CDMA (Code Division Multiple Access) has been extensively studied in the context of microwave communications, as it allows users to access any randomly fragmented channel at any arbitrary time. Its use in fiber optic networks has attracted considerable attention since 1985. In long-distance fiber optic transmission links and networks, information consists of a multiplexed aggregate data stream originating from many individual subscribers and typically sent in a convenient synchronous format.
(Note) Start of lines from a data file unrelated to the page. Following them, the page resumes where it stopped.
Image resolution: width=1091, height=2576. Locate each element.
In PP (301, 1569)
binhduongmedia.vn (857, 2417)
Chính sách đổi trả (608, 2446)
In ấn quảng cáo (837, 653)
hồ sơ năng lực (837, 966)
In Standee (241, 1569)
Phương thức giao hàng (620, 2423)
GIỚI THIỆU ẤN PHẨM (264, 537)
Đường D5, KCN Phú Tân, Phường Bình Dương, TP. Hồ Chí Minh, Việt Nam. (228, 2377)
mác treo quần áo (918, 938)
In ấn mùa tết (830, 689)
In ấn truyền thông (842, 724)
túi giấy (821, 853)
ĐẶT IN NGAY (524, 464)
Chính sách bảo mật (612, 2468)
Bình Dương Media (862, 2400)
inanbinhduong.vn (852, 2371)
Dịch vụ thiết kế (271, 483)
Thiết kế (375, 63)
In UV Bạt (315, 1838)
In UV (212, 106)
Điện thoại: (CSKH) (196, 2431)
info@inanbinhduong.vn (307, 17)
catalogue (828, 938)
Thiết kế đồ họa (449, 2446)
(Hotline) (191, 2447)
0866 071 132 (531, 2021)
O-CDMA (optical CDMA) communication systems do not require any time or frequency management. It can operate asynchronously without centralized control and is free of packet collisions. As a result, O-CDMA systems have lower latencies than TDMA o In an O-CDMA system, each bit is divided into N time periods, called chips. By sending short optical pulses during some chip intervals, but not others, an optical signature sequence or keyword can be created. Each user of the O-CDMA system has a unique signature sequence. The encoder of each transmitter represents each 1 bit by sending a signature sequence, however, one bit or binary is not encoded and is represented using a sequence of zeros. Since each bit is represented by a pattern of chips on and off, the bandwidth of the data stream is increased. The O-CDMA encoded data is sent to an ‘N x N’ coupler known as a star coupler (in a local area network) or ‘1xN’ coupler (in an access network) and is transmitted to all nodes. Crosstalk between different users sharing the common fiber channel, known as MAI (Multiple Access Interface), is often the dominant source of bit errors in an O-CDMA system.

The main difference between O-CDMA and wireless CDMA systems is the structure of the code. Optical systems are mainly intensity modulated and therefore the chips in the O-CDMA system alternate ‘1’ and ‘0’ instead of ‘-1’ and ‘+1’. In O-CDMA, the overlapping of optical pulses results in the addition of optical power. Optimal CDMA codes have been found assuming bipolar signals that can take positive and negative values, although the optical signal can also be coherently processed to provide bipolar signals. Recently practical fiber optic systems use direct detection and can therefore only process unipolar signals consisting of “1” and “0”. CDMA codes consisting entirely of ‘1’ and ‘0’ are called optical codes and several variants have recently been proposed in much literature.

An important class of CDMA optical codes is the so-called set of OOCs (orthogonal optical codes). OOC is a family of (0,1) sequences with good automatic and cross-correlation properties. The OOC (1.0) sequences are called keywords. In other words, the cross-correlation of two different CDMA codes should take as low a value as possible.

The future optical network needs to support the multimedia service. The codes necessary to provide multimedia services have been investigated in much literature. Research is still underway to develop a better O-CDMA code to support multimedia services. In O-CDMA, the bandwidth is shared, it is the optical power of other users on the same wavelength channels that generates the pacing and brief noise. There are also cost barriers. Wideband encoding and decoding hardware is expensive for O-CDMA. To generate a large number of wavelengths, broadband LED is the most economical option, but the light generated may not be high enough in intensity for O-CDMA applications. Both the laser diode array and EDFA options have the required power, but are currently expensive. The performance of O-CDMA communications clearly depends on the MUI (multiple user interface), the type of modulation used and the receiver topology. The number of users depends on the length and weight of the code, but these parameters must be chosen carefully, since sometimes the system performance worsens if we increase any of them.